Evoquei, já, a importância de dois livros no meu despertar para a literatura: Narrativas e Lendas da Antiga Grécia (1956), de Nathaniel Hawthorne, e Coração, de Edmondo De Amicis. Recebi-os de uma prima, em 1961, tinha eu cinco anos, quando começava a ler. No limiar da tese de doutoramento, salientei Cuore, mas A Wonder Book perseguia-me.
Assim, quase sessenta anos depois, pego nessa tradução (que há muito mandei encadernar, e não doei, com outros oito mil volumes), da qual sai, a abrir, “A cabeça da górgona”. Não me recordava disto, ao encadear 14 sonetos sobre Perseu, que dá título ao recente livro de poemas (Fafe: Editora Labirinto, 65 páginas). Mas é certo que, num escaninho da memória, esse herói me acompanhou durante décadas. Em ficção e estudos sobre a crónica, eu já aproveitara alguns feitos de Zeus. Terei acordado o meu herói à leitura, nos 25 anos, de André Bonnard, Les Dieux de la Grèce, tão extraordinária era a história de Perseu, com tanto de Bíblia como de Camilo Castelo Branco, e remissão para Édipo, mas sorte diferente. Retorna em 1992, pois o segundo capítulo de Mitologia Clássica. Guia Ilustrado, de A. R. Hope Moncrieff, trata de Perseu, nas cores de Ticiano e E. Burne-Jones.

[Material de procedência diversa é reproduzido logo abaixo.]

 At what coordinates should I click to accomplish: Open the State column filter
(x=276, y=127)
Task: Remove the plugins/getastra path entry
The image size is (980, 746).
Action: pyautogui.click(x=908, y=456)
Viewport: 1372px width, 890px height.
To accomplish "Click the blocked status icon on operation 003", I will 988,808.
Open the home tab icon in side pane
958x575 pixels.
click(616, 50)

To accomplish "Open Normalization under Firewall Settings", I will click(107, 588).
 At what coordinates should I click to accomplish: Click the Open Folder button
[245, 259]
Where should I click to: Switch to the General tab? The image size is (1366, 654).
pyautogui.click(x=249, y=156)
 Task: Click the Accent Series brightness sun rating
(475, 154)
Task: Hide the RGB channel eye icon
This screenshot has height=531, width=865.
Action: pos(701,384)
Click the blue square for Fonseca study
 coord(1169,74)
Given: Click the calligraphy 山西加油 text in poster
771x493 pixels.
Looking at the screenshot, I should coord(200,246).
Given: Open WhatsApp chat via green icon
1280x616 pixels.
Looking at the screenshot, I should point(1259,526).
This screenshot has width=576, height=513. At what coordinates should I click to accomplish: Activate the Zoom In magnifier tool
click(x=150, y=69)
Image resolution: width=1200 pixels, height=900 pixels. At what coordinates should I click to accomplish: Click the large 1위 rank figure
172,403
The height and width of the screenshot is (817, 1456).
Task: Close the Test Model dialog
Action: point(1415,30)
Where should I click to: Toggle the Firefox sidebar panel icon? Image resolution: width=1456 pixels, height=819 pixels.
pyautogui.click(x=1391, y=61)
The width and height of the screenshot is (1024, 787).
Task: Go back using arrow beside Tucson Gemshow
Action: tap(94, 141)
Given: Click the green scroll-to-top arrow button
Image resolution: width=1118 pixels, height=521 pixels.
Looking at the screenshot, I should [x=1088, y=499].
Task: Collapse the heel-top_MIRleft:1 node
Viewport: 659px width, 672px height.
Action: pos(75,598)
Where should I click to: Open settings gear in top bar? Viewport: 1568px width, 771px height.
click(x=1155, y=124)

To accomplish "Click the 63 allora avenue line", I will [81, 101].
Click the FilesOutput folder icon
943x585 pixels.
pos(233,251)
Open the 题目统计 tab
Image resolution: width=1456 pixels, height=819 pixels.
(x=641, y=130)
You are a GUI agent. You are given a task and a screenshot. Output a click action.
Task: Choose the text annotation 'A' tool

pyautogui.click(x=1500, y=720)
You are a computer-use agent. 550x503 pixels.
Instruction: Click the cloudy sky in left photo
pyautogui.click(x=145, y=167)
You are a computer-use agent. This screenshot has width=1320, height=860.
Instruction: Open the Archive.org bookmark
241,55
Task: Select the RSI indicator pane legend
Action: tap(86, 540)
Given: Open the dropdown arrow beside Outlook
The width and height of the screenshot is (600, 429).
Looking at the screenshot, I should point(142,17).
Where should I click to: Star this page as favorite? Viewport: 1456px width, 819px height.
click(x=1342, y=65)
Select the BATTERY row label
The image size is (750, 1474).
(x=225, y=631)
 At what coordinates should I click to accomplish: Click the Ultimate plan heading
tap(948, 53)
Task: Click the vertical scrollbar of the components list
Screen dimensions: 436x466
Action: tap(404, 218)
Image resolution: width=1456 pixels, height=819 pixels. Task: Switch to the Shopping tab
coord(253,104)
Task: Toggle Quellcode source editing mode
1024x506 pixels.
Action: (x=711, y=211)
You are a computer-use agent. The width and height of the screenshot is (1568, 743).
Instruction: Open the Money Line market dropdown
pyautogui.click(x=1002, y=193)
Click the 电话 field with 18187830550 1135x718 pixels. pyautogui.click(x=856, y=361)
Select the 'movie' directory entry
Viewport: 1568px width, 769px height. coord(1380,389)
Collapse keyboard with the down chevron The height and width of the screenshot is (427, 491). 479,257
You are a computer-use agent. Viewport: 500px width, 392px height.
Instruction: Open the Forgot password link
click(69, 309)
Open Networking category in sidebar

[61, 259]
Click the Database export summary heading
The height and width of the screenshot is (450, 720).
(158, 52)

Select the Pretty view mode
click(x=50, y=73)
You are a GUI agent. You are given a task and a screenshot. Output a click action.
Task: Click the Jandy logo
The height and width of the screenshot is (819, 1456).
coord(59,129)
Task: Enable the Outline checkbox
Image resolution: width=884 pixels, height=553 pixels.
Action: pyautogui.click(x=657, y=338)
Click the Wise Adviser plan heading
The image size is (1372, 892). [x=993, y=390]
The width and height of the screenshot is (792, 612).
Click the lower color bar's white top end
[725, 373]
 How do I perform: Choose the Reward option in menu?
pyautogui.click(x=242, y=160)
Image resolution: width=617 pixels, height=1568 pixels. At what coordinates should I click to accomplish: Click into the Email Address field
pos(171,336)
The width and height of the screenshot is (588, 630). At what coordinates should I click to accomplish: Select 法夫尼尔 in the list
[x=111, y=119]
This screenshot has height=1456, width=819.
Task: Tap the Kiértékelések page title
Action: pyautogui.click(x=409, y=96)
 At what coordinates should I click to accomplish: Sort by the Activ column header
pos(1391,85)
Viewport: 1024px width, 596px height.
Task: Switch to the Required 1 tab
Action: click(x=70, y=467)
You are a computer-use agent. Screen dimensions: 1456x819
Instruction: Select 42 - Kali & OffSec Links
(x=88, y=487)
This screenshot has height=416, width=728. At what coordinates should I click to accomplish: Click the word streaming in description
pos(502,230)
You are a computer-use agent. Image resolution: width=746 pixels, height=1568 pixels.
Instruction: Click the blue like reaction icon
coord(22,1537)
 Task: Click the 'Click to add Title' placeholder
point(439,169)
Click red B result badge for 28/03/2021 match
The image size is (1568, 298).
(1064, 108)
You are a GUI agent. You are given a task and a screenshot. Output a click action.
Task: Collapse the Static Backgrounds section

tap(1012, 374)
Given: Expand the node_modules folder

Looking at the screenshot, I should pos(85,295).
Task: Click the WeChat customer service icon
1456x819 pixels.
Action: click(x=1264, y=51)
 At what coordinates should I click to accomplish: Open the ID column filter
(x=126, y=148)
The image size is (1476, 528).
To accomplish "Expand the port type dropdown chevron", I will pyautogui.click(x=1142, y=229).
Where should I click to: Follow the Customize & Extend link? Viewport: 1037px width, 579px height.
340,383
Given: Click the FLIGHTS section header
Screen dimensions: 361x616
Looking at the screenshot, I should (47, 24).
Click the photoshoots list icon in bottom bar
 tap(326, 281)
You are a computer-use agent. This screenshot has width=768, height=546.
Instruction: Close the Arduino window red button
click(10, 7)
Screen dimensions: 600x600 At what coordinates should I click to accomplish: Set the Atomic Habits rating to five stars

A Editora Labirinto dá na capa Perseu com a Cabeça da Medusa, de Antonio Canova, um neoclassicismo sereno que simplifica igual título do clássico Benvenuto Cellini, longe da imagem terrífica da górgona. A história é simples: o rei de Argos ouve de oráculo que um descendente vai assassiná-lo. Encerra a filha, guardas em volta de entrada cuja chave traz consigo. Zeus metamorfoseia-se em chuva de ouro e gera criança. Respeitoso do deus, o rei poupa filha e neto, que lança em barca frágil. Salva-os pescador, irmão de rei que, autoritário, sonha desposar aquela. Na tensão entre irmãos (já se adivinha qual ganha), e para afastar Perseu de uma decisão desfavorável, confia-lhe missão impossível: matar Medusa, cujo olhar petrifica mortais.
Ajudado por Hermes e Atena, essa é só a primeira aventura, com manhas e pormenores que não descrevo. Mas a cabeça sabiamente cortada vai servir para acabar com a raça do rei mau e salvar a mãe, entretanto refugiada no templo de Atena.
A segunda aventura é salvar Andrómeda de um monstro, com ela casar e subir ao céu. Acontecem outras, mas corramos ao final: durante uns jogos, falha um lançamento de disco e mata, involuntariamente, o avô, cumprindo-se oráculo. Recusa o trono de Argos, governa Tirinto (ou Tirinte) e funda Micenas.
Persée é uma entrada do Dictionnaire des Symboles, de Jean Chevalier e Alain Gheerbrant, que não acolhe muitos outros heróis, mas falha ao curar da «complexité de la relation père- -fils, fils-père, existant en tout homme». Ora, Perseu não tem problemas com Zeus pai, nem com o avô, cuja fatalidade é de outra ordem. E vencer, sobre um Pégaso alado, a Medusa – «image excessive de la culpabilité –, não significa vencer uma culpabilidade própria, mas, sim, «acquérir le pouvoir de se regarder soi-même sans défomation». Curar de «vanité» e de «ses propres monstruosités» (que não podemos extrair da vitória sobre o monstro desejoso de Andrómeda) sobre que Perseu triunfou é adulterar o mito de alguém esforçado, que nem o destino atropela (como se deu com Édipo), já recusando o fácil (Argos), já erguendo cidade do nada (Micenas).
Eis a narrativa de um amadurecimento, sobre que os versos também evoluem. Outras considerações roubariam ao leitor o gozo de pequenas descobertas.
Valha dizer que os sonetos deste livro (e só um texto não é soneto), conjugados com a variedade da penúltima selecção – Do Movimento Operário e Outras Viagens (2013) – completam a imagem que me faço da poesia, subida, afinal, das brumas da infância.